THE TASK> Leave the pictures out. Return all other data exactly.

SUPPLIED ENTRIES>
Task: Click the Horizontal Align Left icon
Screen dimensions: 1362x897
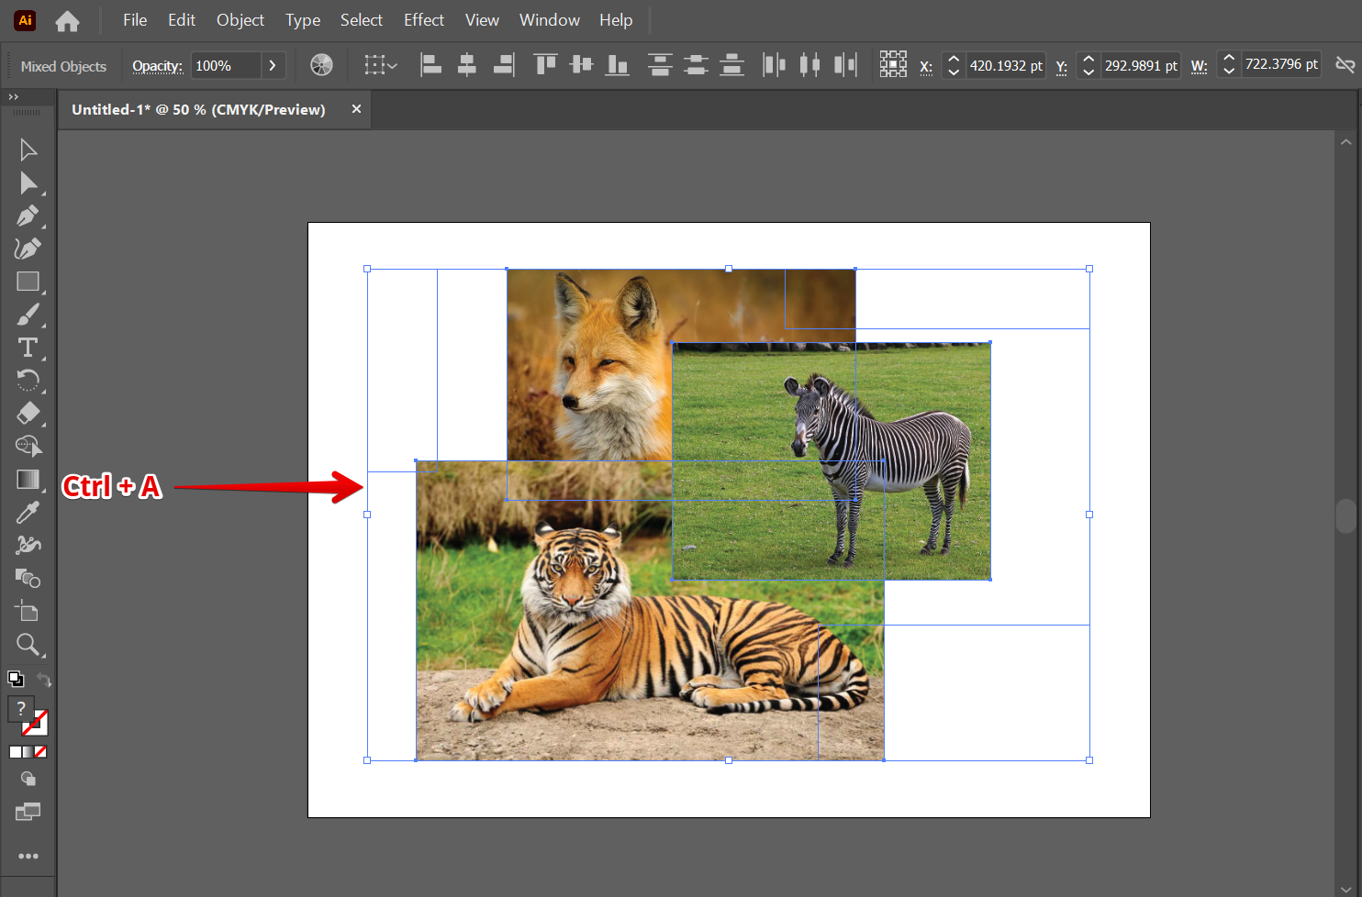Action: (430, 65)
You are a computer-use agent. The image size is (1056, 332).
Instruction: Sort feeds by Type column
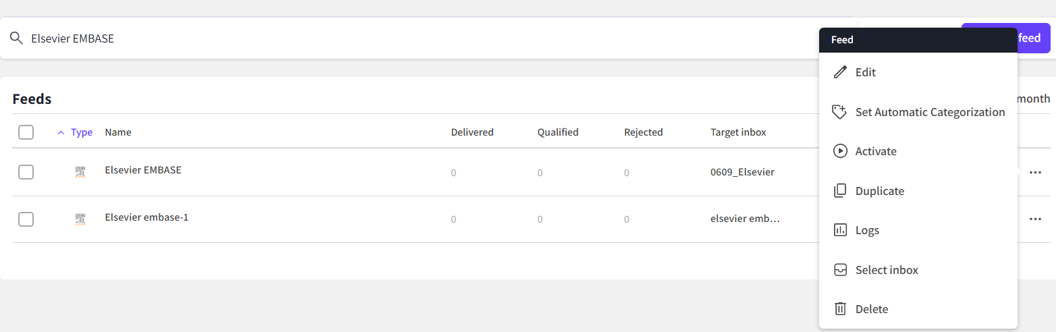(81, 132)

RESULT BELOW>
Task: Click the Horizontal Align Left icon
Screen dimensions: 1362x897
Action: (430, 65)
You are a computer-use agent. The image size is (1056, 332).
Instruction: Sort feeds by Type column
(81, 132)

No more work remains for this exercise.